=== Begin Enclosure ===

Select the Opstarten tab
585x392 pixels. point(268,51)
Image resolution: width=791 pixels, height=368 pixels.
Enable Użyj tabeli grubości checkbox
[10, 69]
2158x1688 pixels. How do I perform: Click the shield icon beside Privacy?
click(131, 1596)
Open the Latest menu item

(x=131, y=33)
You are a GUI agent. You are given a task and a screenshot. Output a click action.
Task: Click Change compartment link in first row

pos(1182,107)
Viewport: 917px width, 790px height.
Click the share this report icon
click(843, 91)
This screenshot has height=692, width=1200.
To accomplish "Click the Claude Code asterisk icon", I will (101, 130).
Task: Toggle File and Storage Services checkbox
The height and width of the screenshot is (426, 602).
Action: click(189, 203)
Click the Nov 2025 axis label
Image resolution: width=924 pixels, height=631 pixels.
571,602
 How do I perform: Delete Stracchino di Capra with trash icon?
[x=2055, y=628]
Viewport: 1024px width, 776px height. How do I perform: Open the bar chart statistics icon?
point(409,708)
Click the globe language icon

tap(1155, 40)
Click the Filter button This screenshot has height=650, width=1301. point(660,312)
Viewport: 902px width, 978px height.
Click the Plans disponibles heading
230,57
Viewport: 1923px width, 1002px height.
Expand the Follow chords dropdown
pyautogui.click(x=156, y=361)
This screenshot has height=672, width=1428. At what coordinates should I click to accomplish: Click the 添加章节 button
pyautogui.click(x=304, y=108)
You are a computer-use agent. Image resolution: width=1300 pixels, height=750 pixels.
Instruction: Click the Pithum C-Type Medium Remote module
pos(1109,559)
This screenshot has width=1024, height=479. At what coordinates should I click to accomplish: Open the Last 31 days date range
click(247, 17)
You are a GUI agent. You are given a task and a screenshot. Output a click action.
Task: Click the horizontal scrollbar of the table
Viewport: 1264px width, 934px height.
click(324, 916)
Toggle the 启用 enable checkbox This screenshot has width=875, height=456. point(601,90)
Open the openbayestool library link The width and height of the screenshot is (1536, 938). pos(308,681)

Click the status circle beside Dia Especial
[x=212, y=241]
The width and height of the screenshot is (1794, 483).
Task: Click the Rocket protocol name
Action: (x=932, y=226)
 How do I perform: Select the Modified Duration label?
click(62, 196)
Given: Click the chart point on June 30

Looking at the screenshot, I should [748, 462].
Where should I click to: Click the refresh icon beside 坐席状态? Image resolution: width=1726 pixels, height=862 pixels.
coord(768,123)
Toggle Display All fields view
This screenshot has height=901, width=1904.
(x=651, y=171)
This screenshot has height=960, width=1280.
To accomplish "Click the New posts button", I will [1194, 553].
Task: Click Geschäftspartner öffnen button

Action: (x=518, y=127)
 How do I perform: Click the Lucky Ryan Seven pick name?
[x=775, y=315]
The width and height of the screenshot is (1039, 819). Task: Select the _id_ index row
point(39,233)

=== End Enclosure ===

■ **WHAT NEEDS TO BE DONE**
All that is wanted is the stretch of lines above from the one containing "Task: Toggle File" through the one containing "Open the openbayestool", duplicated exactly.

■ **EXERCISE RESULT**
Task: Toggle File and Storage Services checkbox
The height and width of the screenshot is (426, 602).
Action: click(189, 203)
Click the Nov 2025 axis label
Image resolution: width=924 pixels, height=631 pixels.
571,602
 How do I perform: Delete Stracchino di Capra with trash icon?
[x=2055, y=628]
Viewport: 1024px width, 776px height. How do I perform: Open the bar chart statistics icon?
point(409,708)
Click the globe language icon

tap(1155, 40)
Click the Filter button This screenshot has height=650, width=1301. point(660,312)
Viewport: 902px width, 978px height.
Click the Plans disponibles heading
230,57
Viewport: 1923px width, 1002px height.
Expand the Follow chords dropdown
pyautogui.click(x=156, y=361)
This screenshot has height=672, width=1428. At what coordinates should I click to accomplish: Click the 添加章节 button
pyautogui.click(x=304, y=108)
You are a computer-use agent. Image resolution: width=1300 pixels, height=750 pixels.
Instruction: Click the Pithum C-Type Medium Remote module
pos(1109,559)
This screenshot has width=1024, height=479. At what coordinates should I click to accomplish: Open the Last 31 days date range
click(247, 17)
You are a GUI agent. You are given a task and a screenshot. Output a click action.
Task: Click the horizontal scrollbar of the table
Viewport: 1264px width, 934px height.
click(324, 916)
Toggle the 启用 enable checkbox This screenshot has width=875, height=456. point(601,90)
Open the openbayestool library link The width and height of the screenshot is (1536, 938). pos(308,681)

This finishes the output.